__What the task asks__: Set out word for word the line that contains "You are a computer-use" and each line after it, through the end of the data below, but exclude the pictures.

__Records for this exercise__:
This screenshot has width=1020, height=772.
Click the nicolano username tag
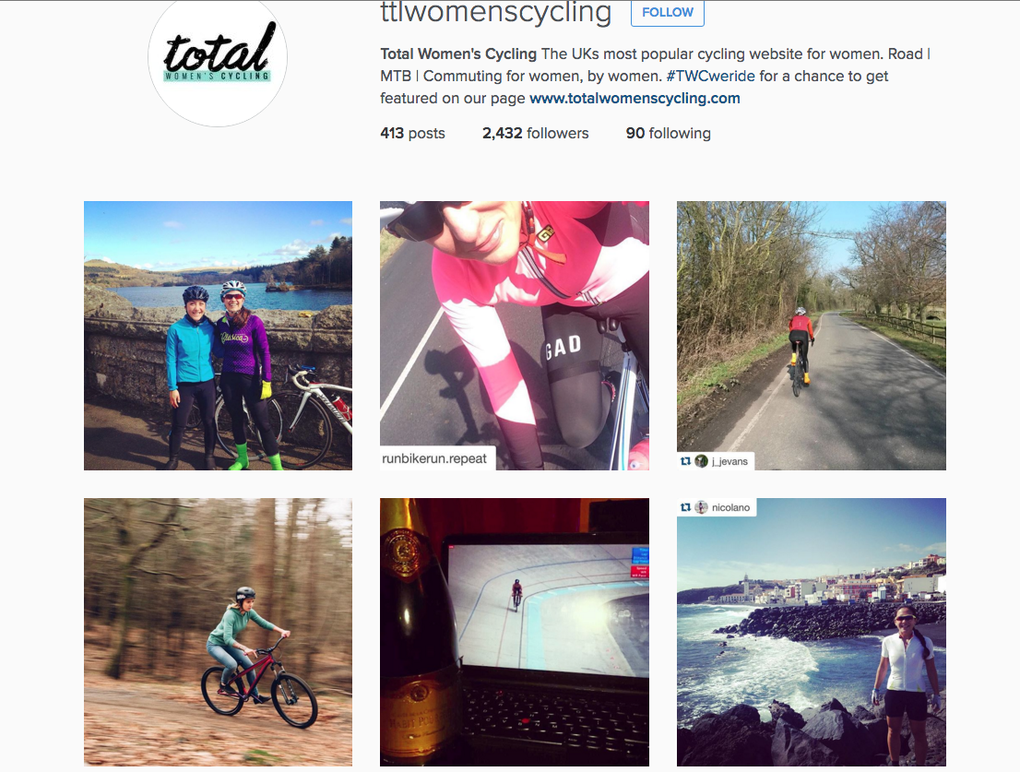coord(731,507)
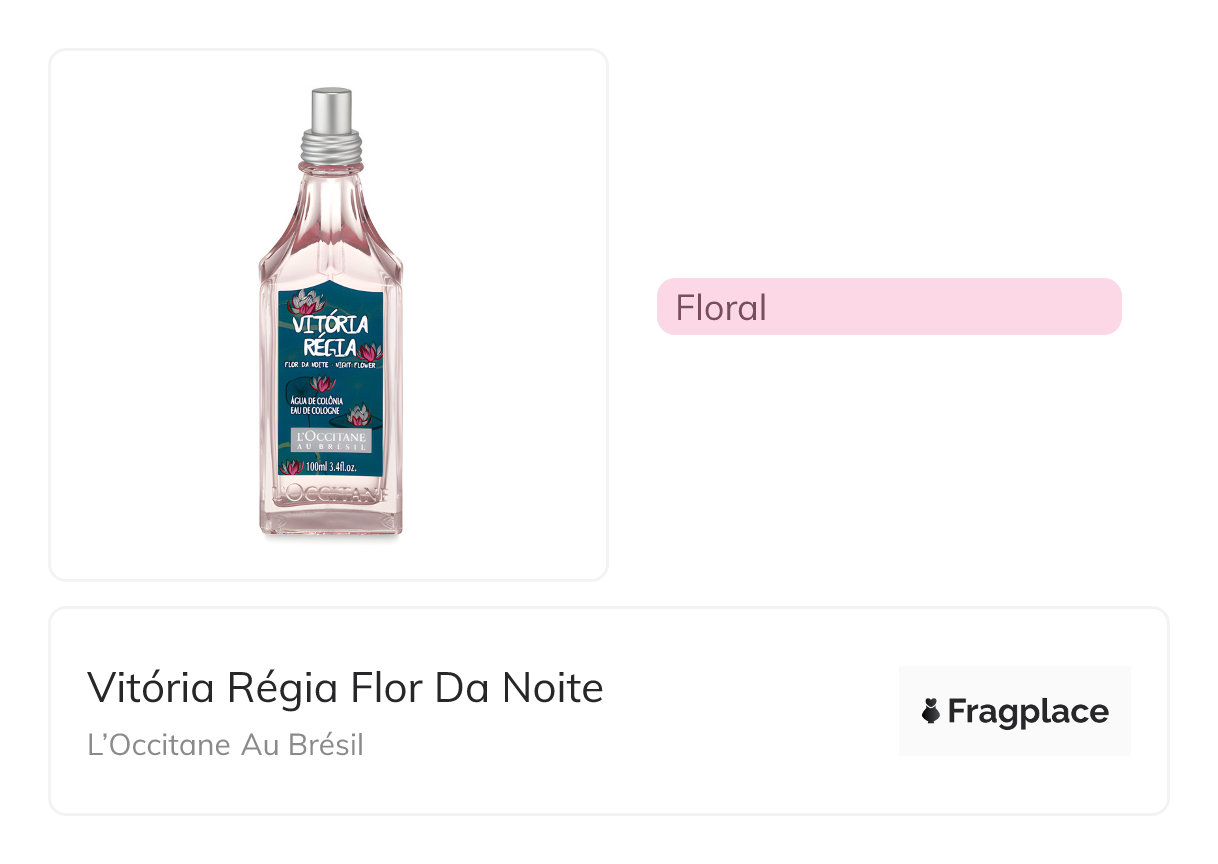Click the '100ml 3.4fl.oz.' text on label

[332, 467]
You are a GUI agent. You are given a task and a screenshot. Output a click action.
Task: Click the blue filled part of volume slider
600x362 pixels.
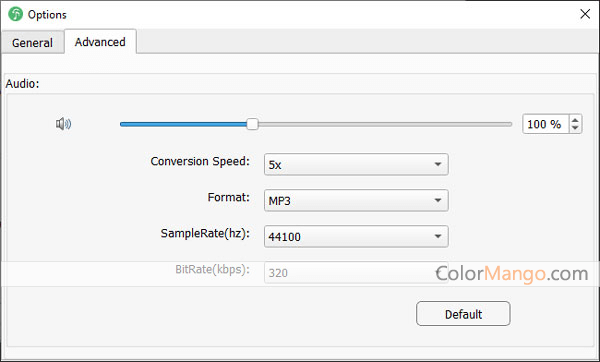(x=183, y=124)
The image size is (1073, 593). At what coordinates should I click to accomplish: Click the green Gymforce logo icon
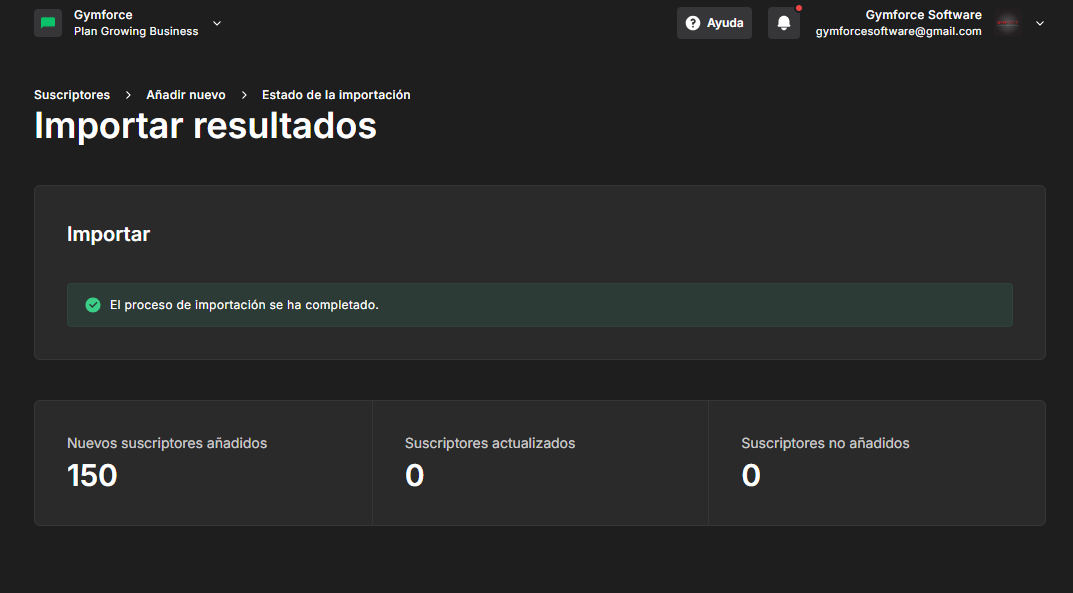pos(48,23)
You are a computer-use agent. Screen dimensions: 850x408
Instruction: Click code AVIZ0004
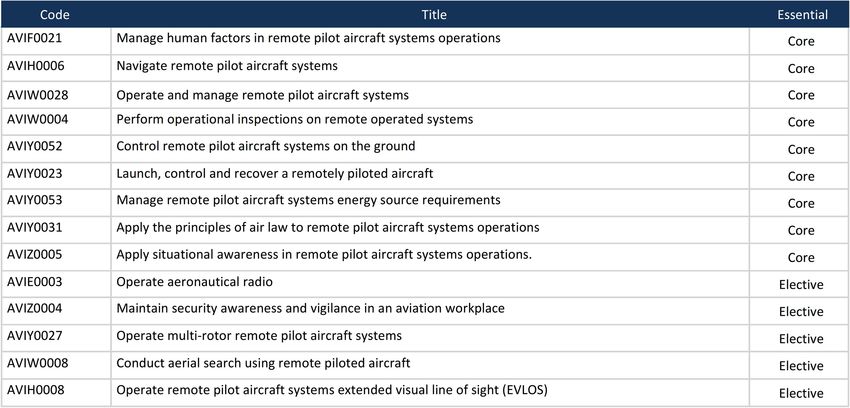pyautogui.click(x=34, y=309)
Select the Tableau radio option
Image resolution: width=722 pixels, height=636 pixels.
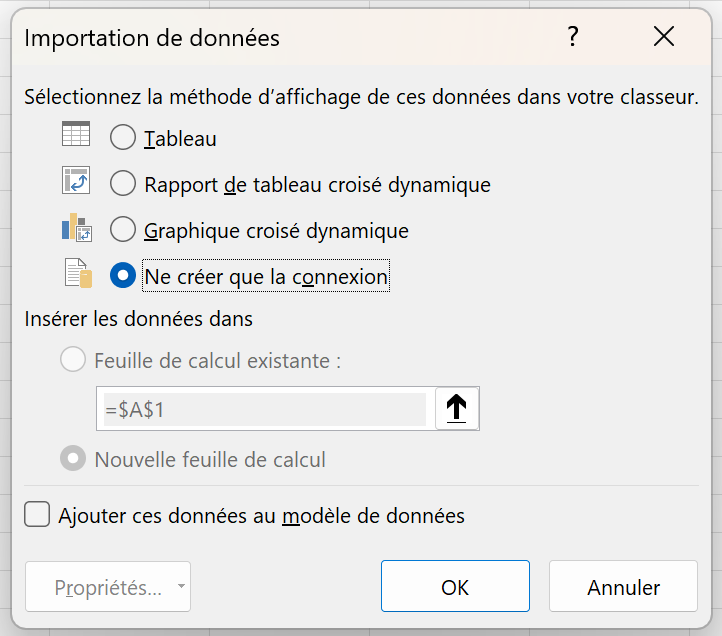pos(123,137)
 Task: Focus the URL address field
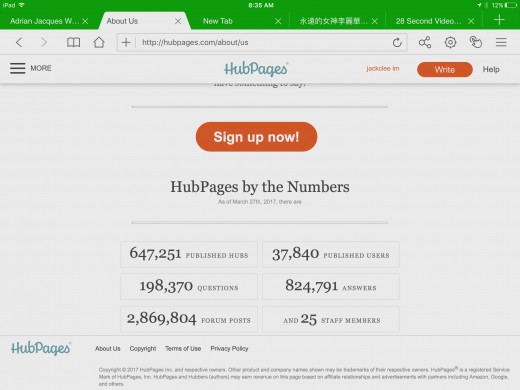[263, 42]
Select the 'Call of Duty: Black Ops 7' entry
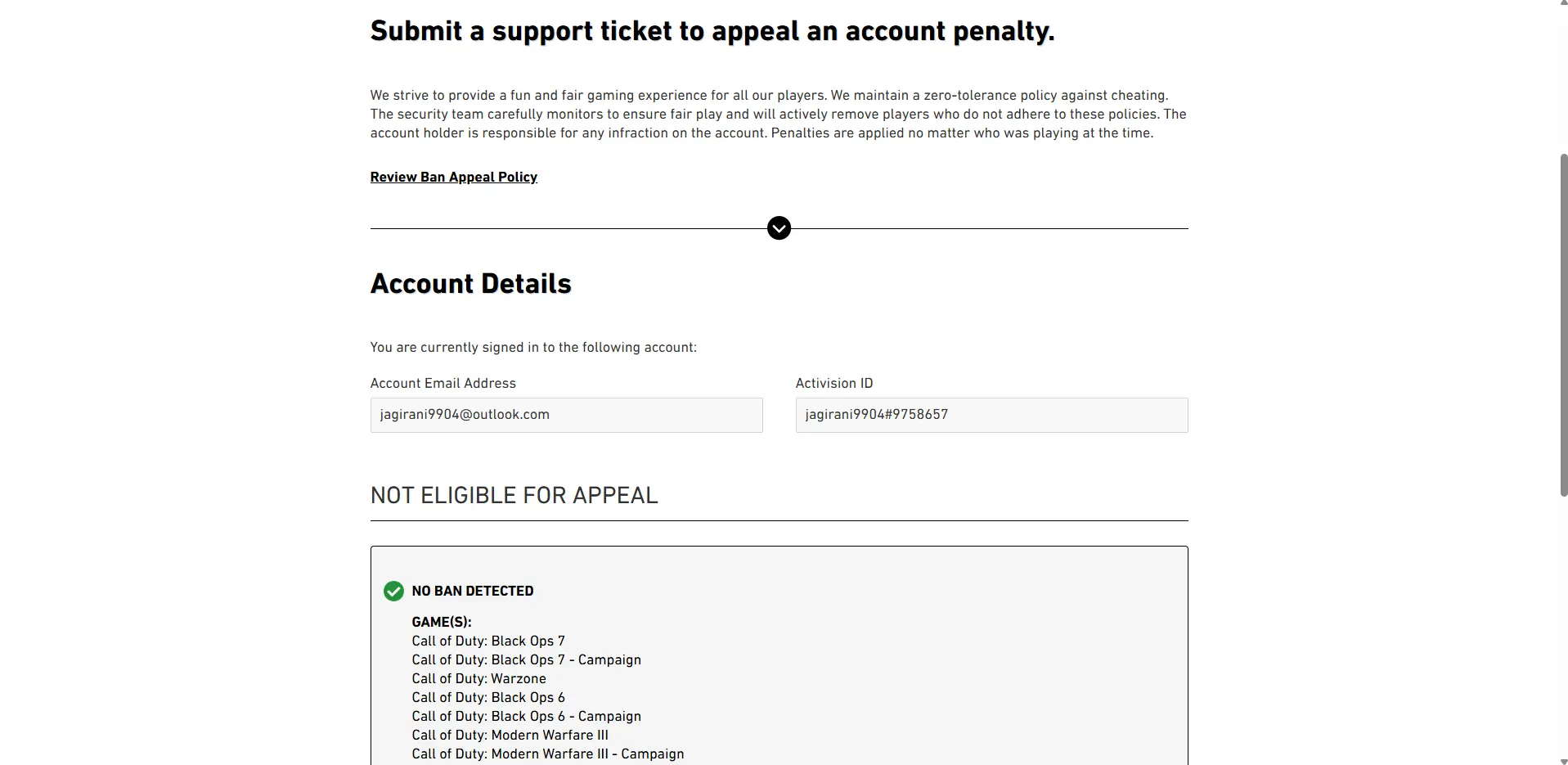The width and height of the screenshot is (1568, 765). click(488, 641)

__Final answer__:
You are a computer-use agent. Screen dimensions: 850x408
Instruction: Click code AVIZ0004
pyautogui.click(x=34, y=309)
Select the Tableau radio option
Image resolution: width=722 pixels, height=636 pixels.
pos(123,137)
 Task: Focus the URL address field
[263, 42]
Select the 'Call of Duty: Black Ops 7' entry
The width and height of the screenshot is (1568, 765). click(488, 641)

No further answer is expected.